The foregoing description of the Note and the Security Agreement is only a summary and is qualified in its entirety by reference to the Note and the Security Agreement, copies of which are attached as exhibits to this report.


Item 2.03 Creation of a Direct Financial Obligation or an Obligation under an Off-Balance Sheet Arrangement of a Registrant.

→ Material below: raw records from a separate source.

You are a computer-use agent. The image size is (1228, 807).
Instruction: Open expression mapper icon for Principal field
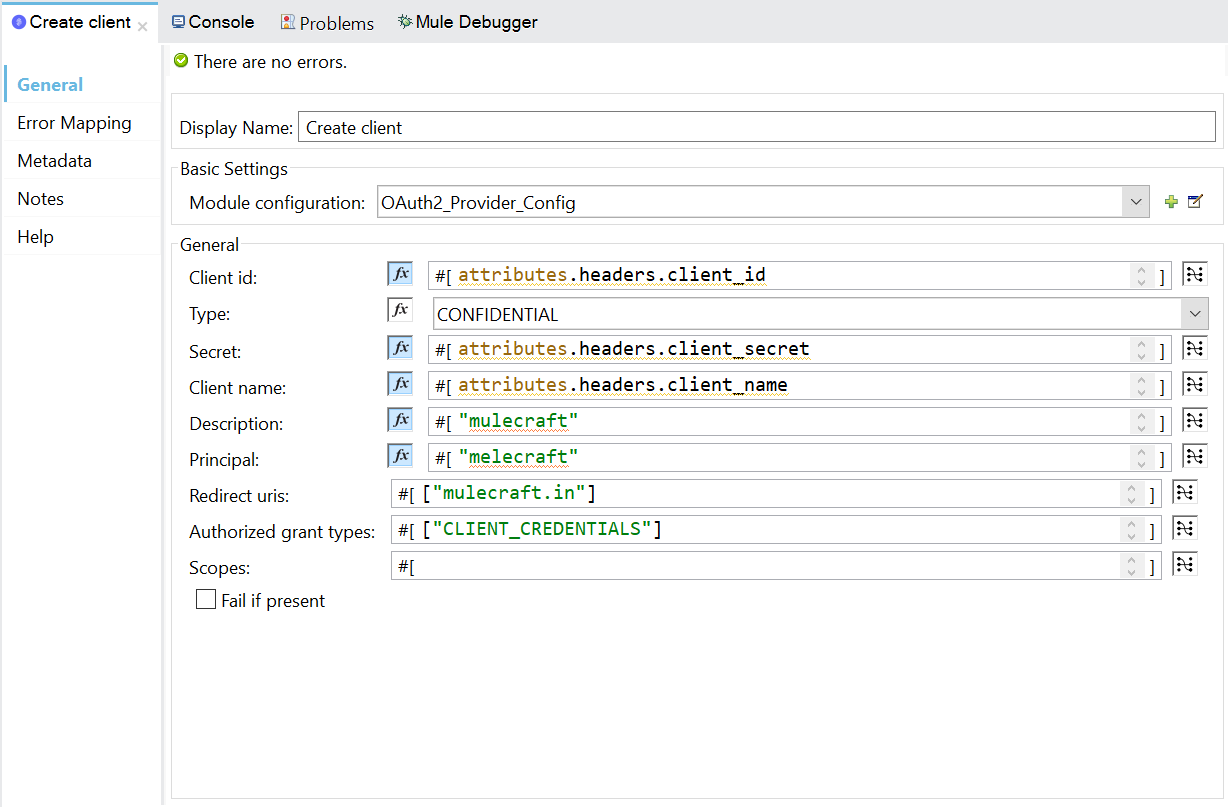click(1195, 456)
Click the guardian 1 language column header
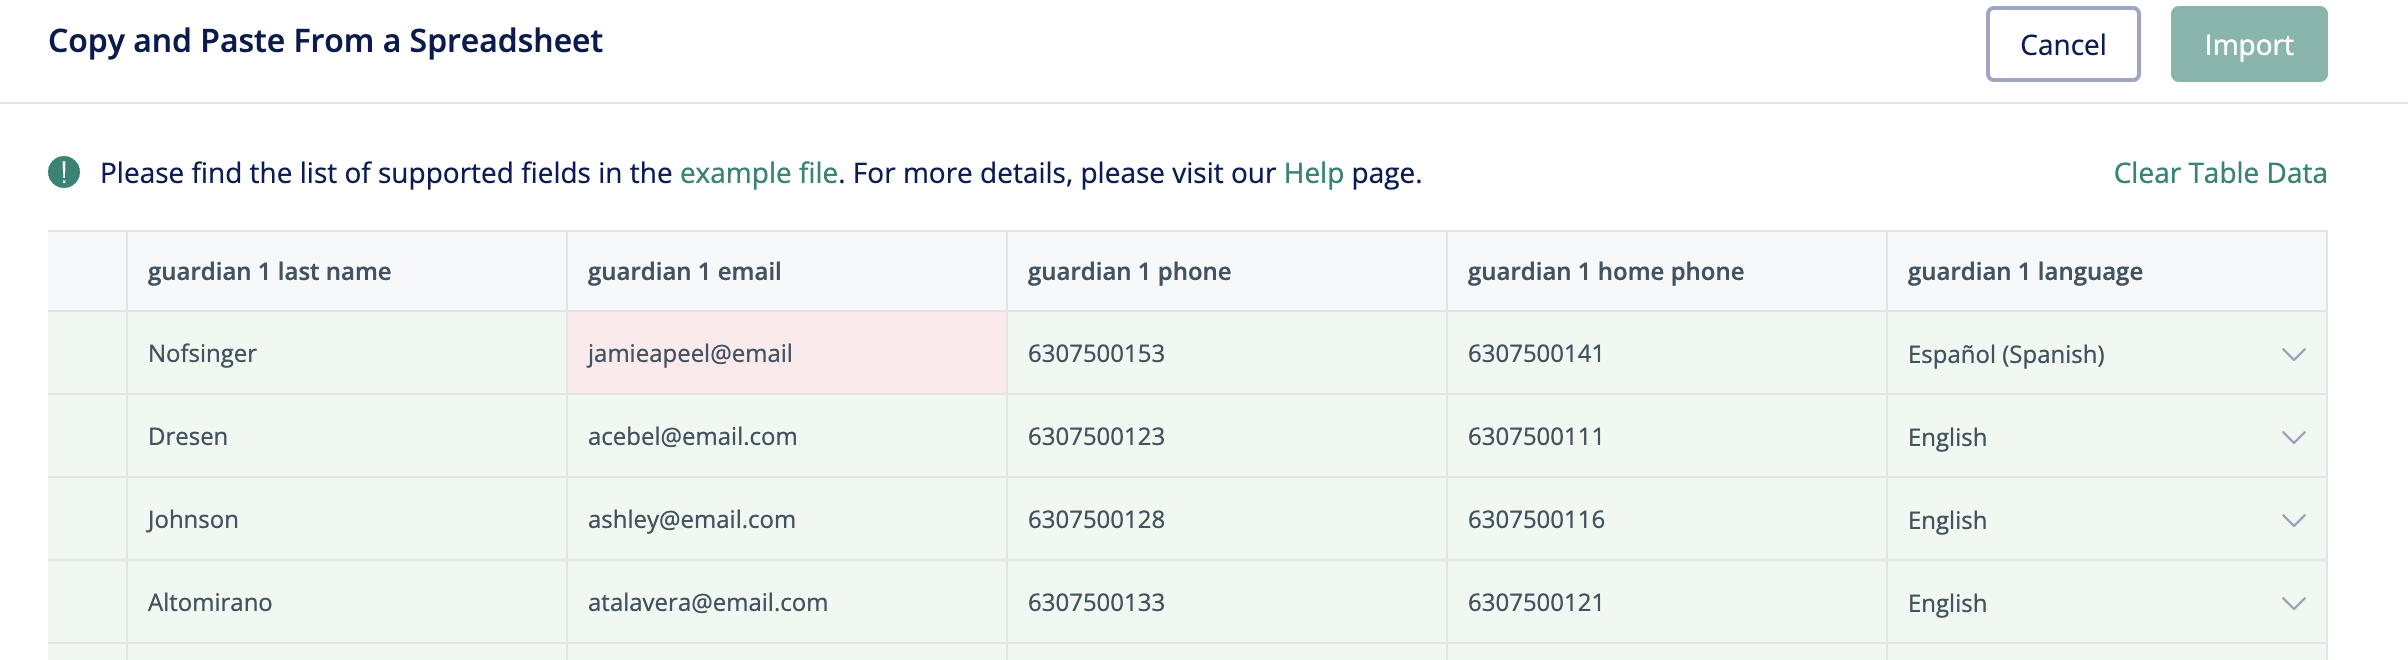The height and width of the screenshot is (660, 2408). click(2106, 271)
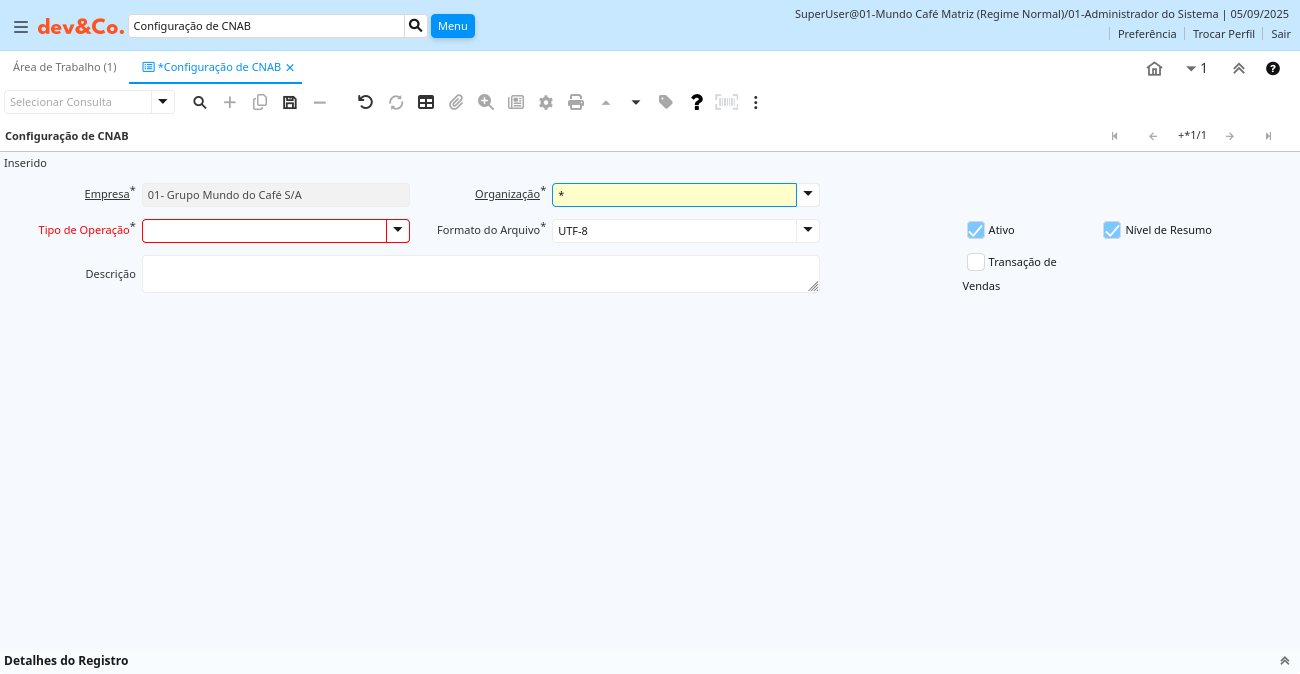
Task: Expand the Formato do Arquivo dropdown
Action: (x=808, y=231)
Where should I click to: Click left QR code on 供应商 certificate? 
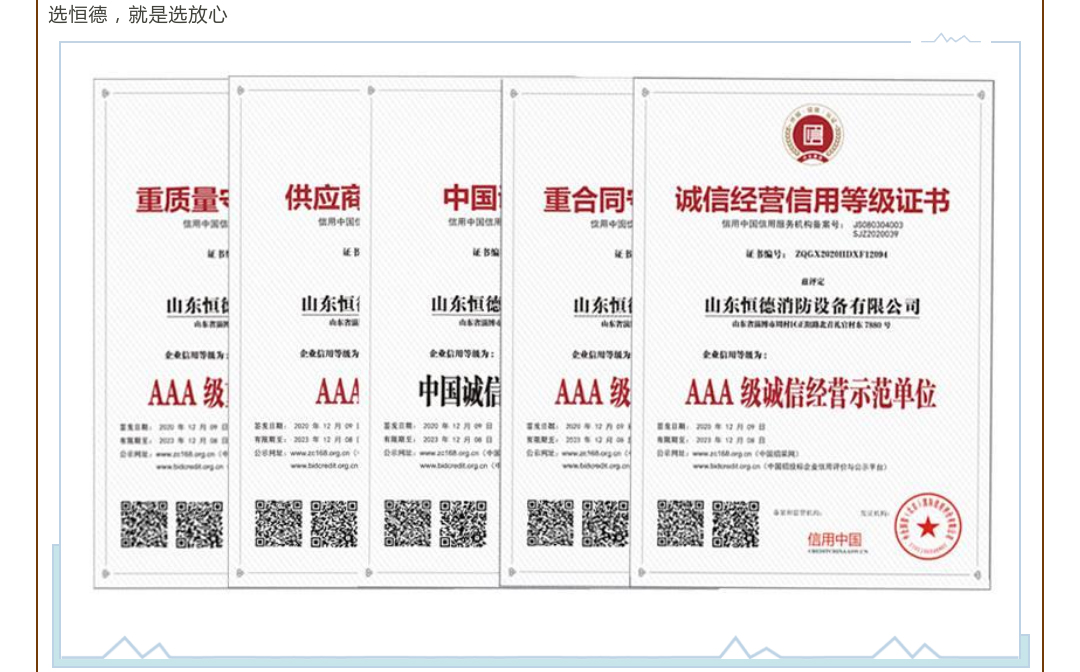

The information in Item 1.01 above is incorporated by reference into this Item 2.03.

 

Item 9.01 Financial Statements and Exhibits.

(d) Exhibits.

 

Number

  

Description

99.1    Senior Secured Revolving Promissory Note, dated as of September 23, 2014, by and between MannKind Corporation and Aventisub LLC.
99.2    Guaranty and Security Agreement dated as of September 23, 2014 among MannKind Corporation, MannKind LLC, and Aventisub LLC.


SIGNATURE

Pursuant to the requirements of the Securities Exchange Act of 1934, the registrant has duly caused this report to be signed on its behalf by the undersigned hereunto duly authorized.

 

    MANNKIND CORPORATION
Dated: September 29, 2014     By:  

/s/ Matthew J. Pfeffer

      Name: Matthew J. Pfeffer
      Title: Corporate Vice President and Chief Financial Officer


EXHIBITS

 

Number

  

Description

99.1    Senior Secured Revolving Promissory Note, dated as of September 23, 2014, by and between MannKind Corporation and Aventisub LLC.
99.2    Guaranty and Security Agreement dated as of September 23, 2014 among MannKind Corporation, MannKind LLC, and Aventisub LLC.